Update on
Wisconsin Legislation Promoting Power Plant Siting
Andy Franken,
The Hamilton Consulting Group
June
13, 2003
©
2003 The Hamilton Consulting Group
The Wisconsin
Legislature is about to enact a major overhaul of the utility shared
revenue aid payment distribution system for municipalities and counties
that host new facilities, and communities that host current plants that
are repowered. Rep. Gottlieb (R-Port Washington) and Sen. Ron Brown (R-Eau
Claire) have authored bills encompassing new incentive aid payments. Their
bills are
AB-378 and
SB-180, respectively. Both bills have received the endorsement of the
Utility Committees in their respective houses. It is expected that the
legislation will obtain full legislative approval by the end of June.
In close discussions
with utility chairmen Rep.
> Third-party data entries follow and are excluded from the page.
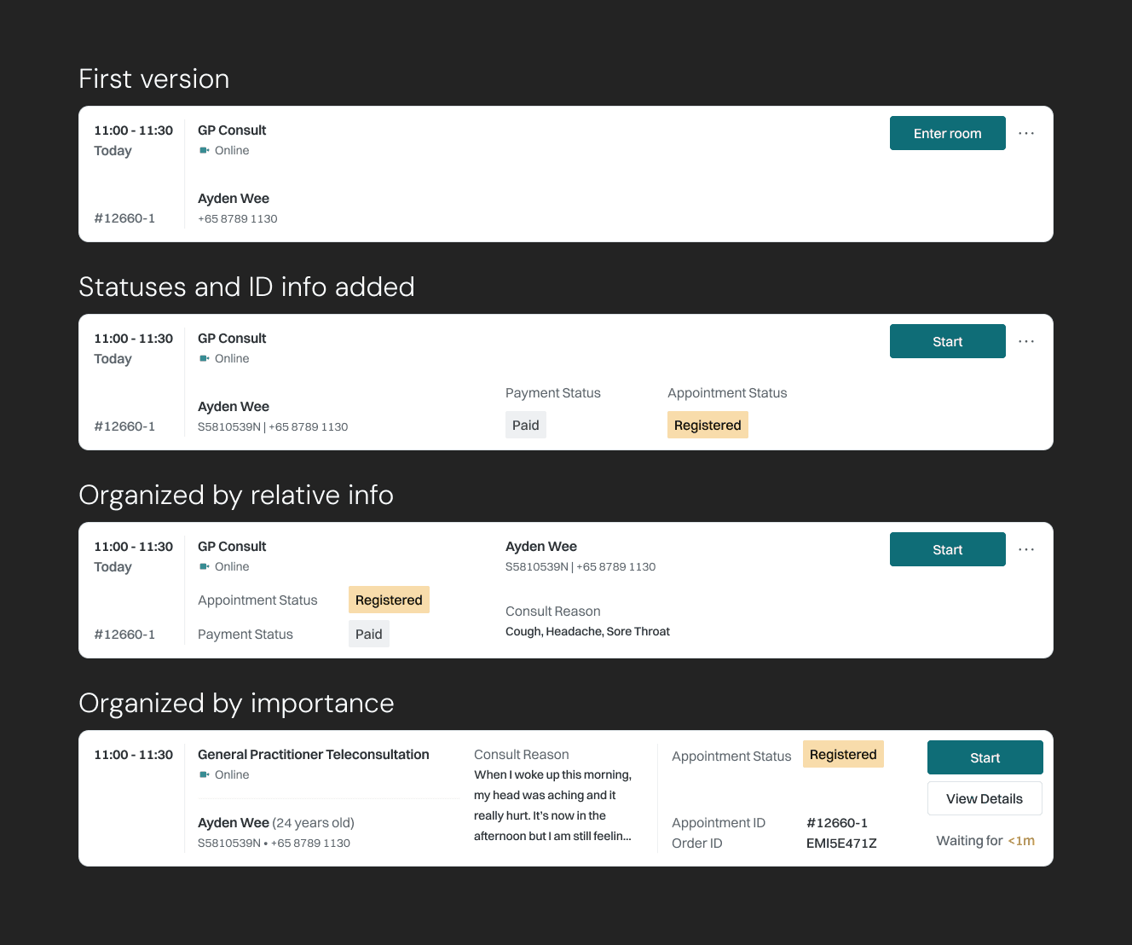1132x945 pixels.
Task: Select the Registered badge on importance card
Action: point(842,754)
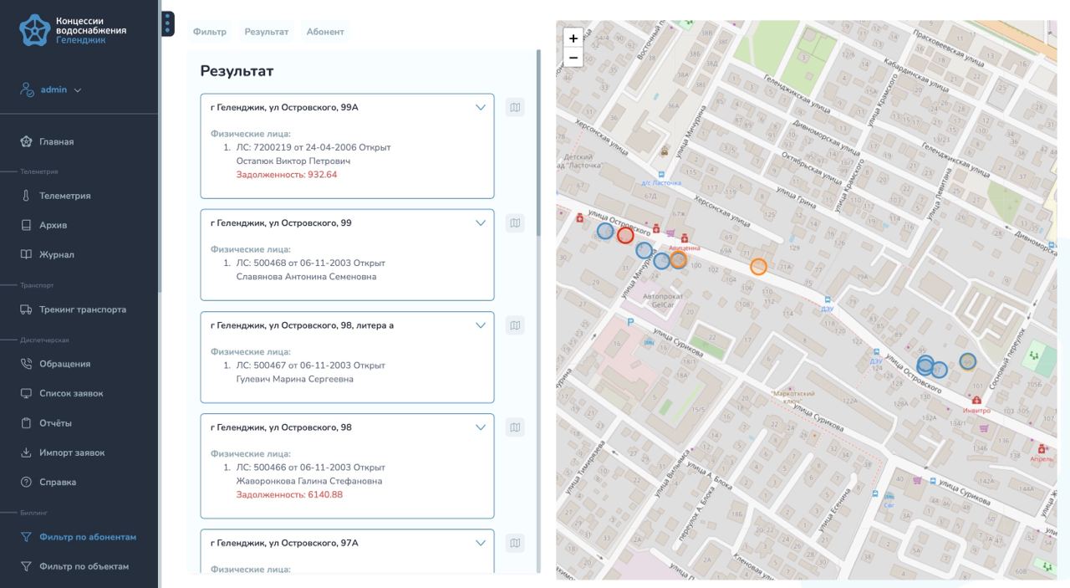Image resolution: width=1070 pixels, height=588 pixels.
Task: Click the map icon beside Островского, 99А
Action: 515,107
Scott Jensen (R-Waukesha) and Senator Rob Cowles
(R-Green
Bay),
the authors have proposed sweeping changes to the current utility aid
formula to provide increased payments to municipalities that host new, or
repower current, electric generation facilities.
It has become
increasingly difficult for communities to accept the impacts of electric
generating facilities given the perceived low return for the communities.
With economic growth and job creation critical to the future of Wisconsin’s
economy, policymakers have made it a priority to provide incentives for new
power plant construction to meet Wisconsin’s growing energy needs.
Wisconsin’s
energy needs grow by about two to three percent annually.
Wisconsin
historically has been a net importer of electricity, but construction of new
major power plants in the state has been muted in recent years by a vigorous
regulatory climate and the problems associated with siting.
Currently, utilities pay
a gross receipts tax on the sales of energy to the state (See
LFB Memo, and
Legislative Council Memo) in exchange for a property tax
exemption. In lieu of property taxes, the state reimburses municipalities
and counties through a shared revenue formula based upon the net book value
of utility property in the community multiplied by nine mills.
The current formula
includes a cap on the net book value applied to payments of $125,000,000. In
addition to this cap, payments to municipalities are limited to no more than
$300 per capita for municipalities and $100 per capita for counties. The
revenues returned to host communities are are in amounts of two-thirds for
cities and villages and one-third for counties. If a plant is located in a
town, one-third of the payments are directed to the town and two-thirds are
directed to counties. As a plant ages, the value of the utility property is
depreciated; subsequently, the state payments to local communities diminish
as well.
In order to minimize the
impact on current host communities, the current law formula will continue to
be applied to existing facilities, including power plants, general
structures and substations. Some communities which host existing power
plants are advocating better treatment under the current formula. The
authors of the bills agree that inequities remain under the current system,
but the goal of the legislation is to provide incentives for new plants; the
current formula, which remains in effect for existing plants, may need to be
addressed as a separate initiative.
The new proposal, which
would take effect in 2005, will provide increased payments to local units of
government based upon the ‘capacity’ of new or repowered plants. The Public
Service Commission (PSC) will determine the ‘name-plate’ capacity of each
new plant. In addition to these capacity aid payments, the legislation
proposes three incentive aid payments for local communities:
- A base load incentive
payment for plants determined by the PSC to be base load, operating at 60
percent of name plate capacity;
- A brownfield
incentive if a plant is built on or adjacent to a brownfield; and
- A renewable energy
incentive payment.
The current per capita
limits of $300 for municipalities and $100 for counties will be retained for
the initial capacity aid payments and base payments under the legislation.
The incentive payments, however, are not included in the per capita cap
calculations and will provide more funds to the communities.
The legislation also
makes changes to what is known as mitigation payments. Currently, utilities
provide mitigation payments to municipalities in addition to the shared
revenue a community receives. These payments are negotiated between
municipal officials and the utility. In most cases, if the PSC determines
the mitigation payments to be prudent, these costs are included in utility
rates paid by customers. The bills eliminate purely financial mitigation
payments, but allow the PSC to approve payments which are related to health
and safety issues as long as they pass the prudency test.
Other provisions of the
legislation include:
-
Aid for Certain Ash
Disposal Sites:
The legislation doubles the net book value of ash
disposal facilities owned and operated by electric cooperatives for
purposes of utility aid payments.
-
Construction
Work-In-Progress: The
legislation discontinues aid payments on the value of utility property
under construction.
-
Aid on Decommissioned
Production Plants:
The legislation sunsets current law relating to utility aid payments on
decommissioned production plants. It replaces this with aid payments based
on production plants’ previous exemptions from general property taxes due
to liability for state utility taxes.